TRIBUNNEWS.COM, JAKARTA - "Ekspresi saya pertama kali mendengar berita ada warga negara yang menggugat dua perusahaan rokok besar di Indonesia adalah sungguh kaget."
Demikian dikemukakan peneliti Asosiasi Ekonomi Politik Indonesia (AEPI) Salamuddin Daeng dalam keterangannya di Jakarta, Senin (12/03/2017).
Seperti di ketahui seorang warga negara Rohayani (50) menggandeng advokat senior Todung Mulya Lubis yang juga Duta Besar RI di Norwegia dan Azas Nainggolan dari Solidaritas Advokat Publik untuk Pengendalian Tembakau Indonesia.
Dalam somasinya, Rohayani mengaku menjadi pecandu rokok Gudang Garam dan Djarum sejak 1975 hingga 2000, lantas menuntut ganti rugi kepada Gudang Garam sebesar Rp 178.074.000.
Baca: Kecanduan Rokok, Rohayani Mensomasi Gudang Garam dan Djarum
Jumlah itu sama dengan uang yang dihabiskan Rohayani untuk membeli rokok produk Gudang Garam ditambah santunan senilai Rp 500 miliar.
Rohayani juga menuntut Rp 293.068.000 kepada Djarum, ditambah santunan senilai Rp 500 miliar. Jika ditotal, kedua tuntutan mencapai lebih dari Rp 1 triliun.

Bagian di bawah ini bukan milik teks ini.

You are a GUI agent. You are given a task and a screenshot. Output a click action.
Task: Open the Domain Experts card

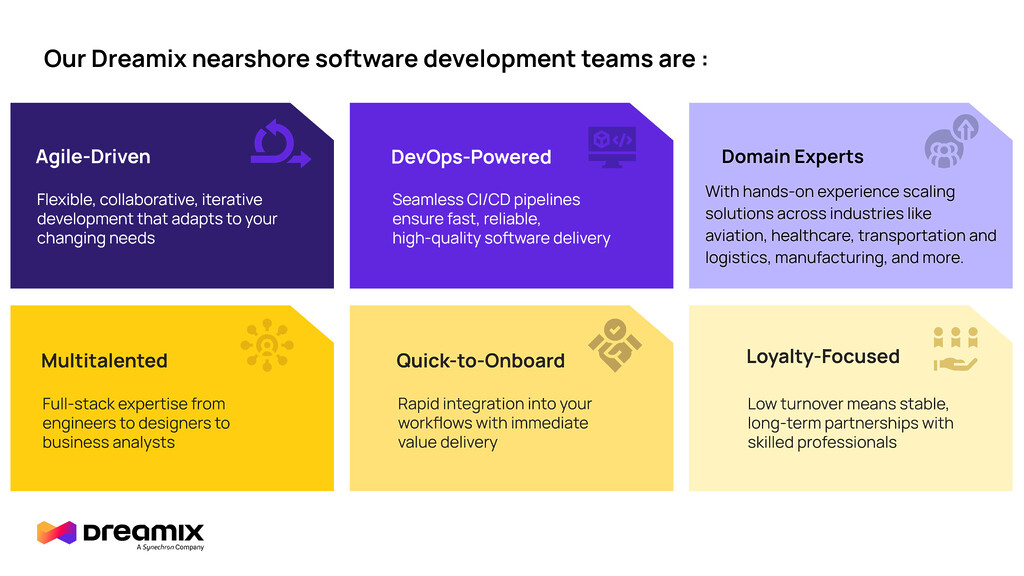851,195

Menurut Daeng, dirinya bukan ahli hukum namun dia memahami sebagai warga negara bisa saja Rohani punya hak melakukan gugatan itu.
Namun lanjut Daeng, kebijakan politik tembakau pemerintah, rokok atau tembakau adalah sesuatu yang legal dengan kategori berbahaya yang ada "warning" atau peringatan di dalamnya dan pemerintah menarik cukai yang cukup besar dari Industri rokok ini. Sama seperti produk lain misalnya alkohol.
"Nah jadi jika warga negara atau rakyat merasa di rugikan atau bahaya atas rokok ini maka sebenarnya itu adalah tanggung jawab pemerintah karena pemerintah melegalkan hal ini dan menarik cukai yang besar dari industri ini sehingga menurut saya gugatan kepada industri rokok ini sebenarnya adalah alamat, harusnya pemerintah yang di gugat karena dilegalkan," sebut Daeng.